Although we observed toxic effects of AgNPs both ex vivo and in vitro, this study has some limitations. Our in vitro experiments were performed with a primary fetal cell line (HFL-1) and not using primary cells derived from healthy individuals. The promising results from this study showing a shift in cytokine profile warrants further investigation by co-culturing and investigating fibroblast interactions with inflammatory cells. In order to further increase clinical translatability, human lung slices can also be examined in addition to the murine PCLS, however, this was not feasible in this experimental set up.

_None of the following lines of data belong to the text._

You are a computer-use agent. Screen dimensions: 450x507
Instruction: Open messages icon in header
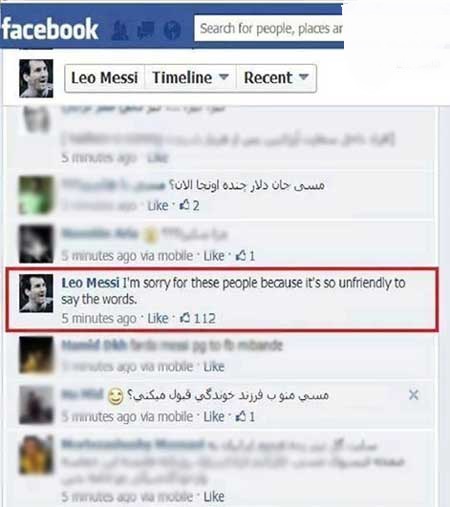pyautogui.click(x=146, y=30)
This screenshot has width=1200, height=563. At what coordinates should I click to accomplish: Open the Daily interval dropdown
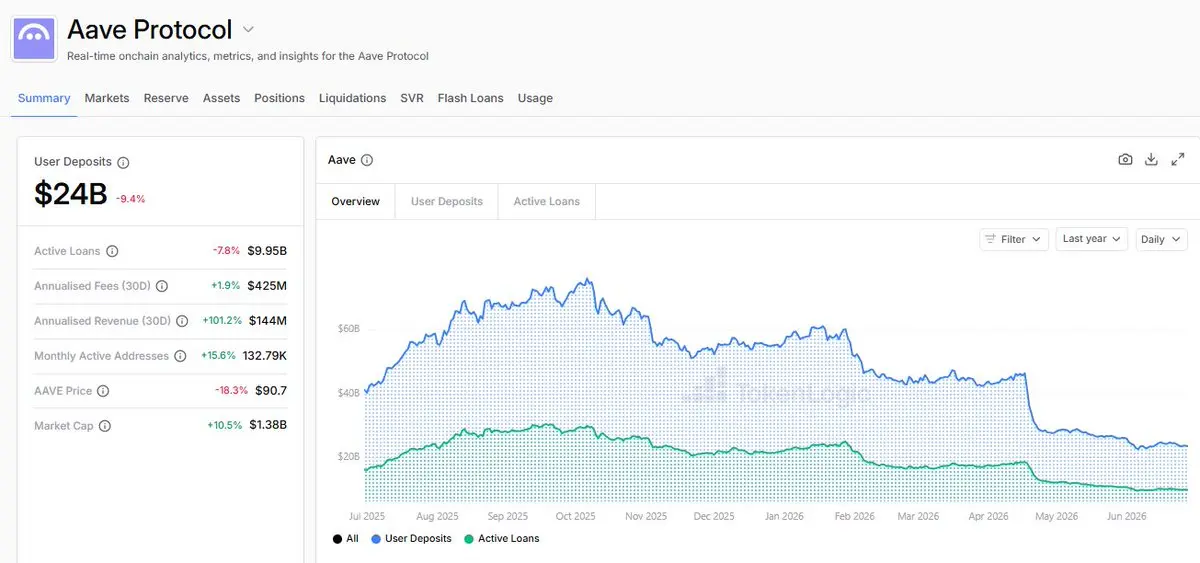pos(1161,239)
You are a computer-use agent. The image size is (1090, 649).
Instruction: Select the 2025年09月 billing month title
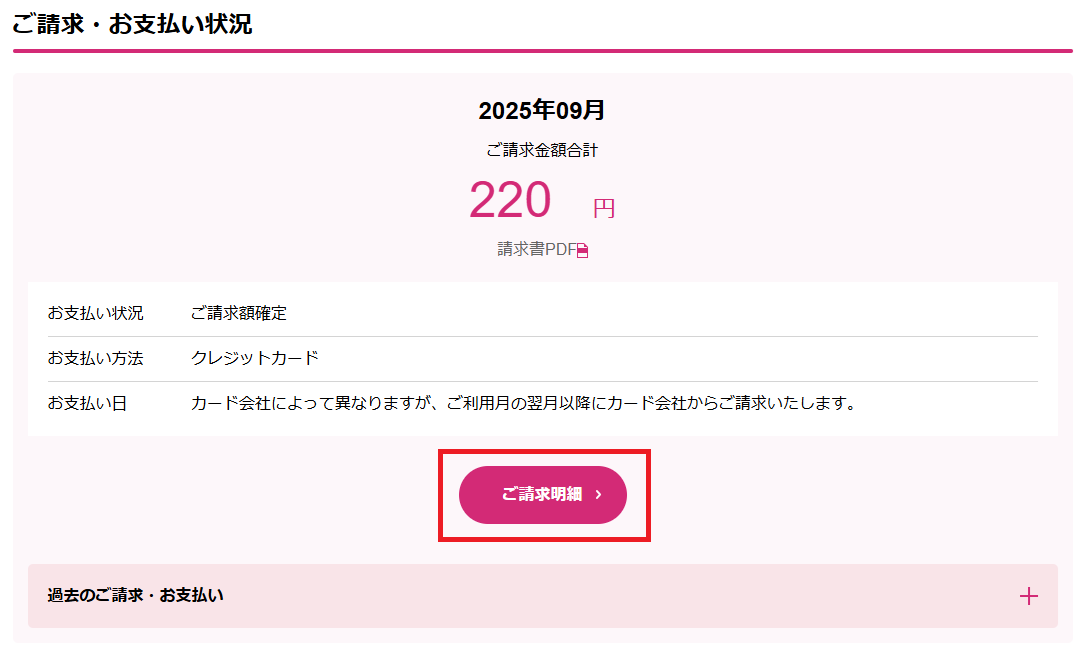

In conclusion, our data indicate that immunomodulatory responses are induced by both sizes (Ag10 and Ag75) already at a relatively low dose (2 µg/mL) in human lung fibroblasts. AgNPs significantly affected cell viability both ex vivo in lung tissue slices and in vitro in HFL-1, with significantly reduced viability after 48 h of exposure to higher concentrations (10 μg/mL) of both Ag10 and Ag75. To translate our observed findings to the in vivo situation, previous studies have indicated that daily work exposure of AgNPs over a period of 74 working weeks would correspond to a total cellular deposition equal to the concentration of 10 μg/mL [
7]. The used concentrations in this experimental set up are quite high but within the range to be reached after exposure during an acute working accident or after many years of daily exposure. The ECM and cytokine profiles in human lung fibroblasts were clearly influenced by the exposure to AgNPs, promoting increased procollagen I synthesis and a proinflammatory cascade of cytokine release. Hence, careful characterization of AgNPs is of importance, including timepoints beyond 24 h for future applications in nanomaterials, and being aware of toxic effects as well as the ability to influence the ECM and the immune responses over time.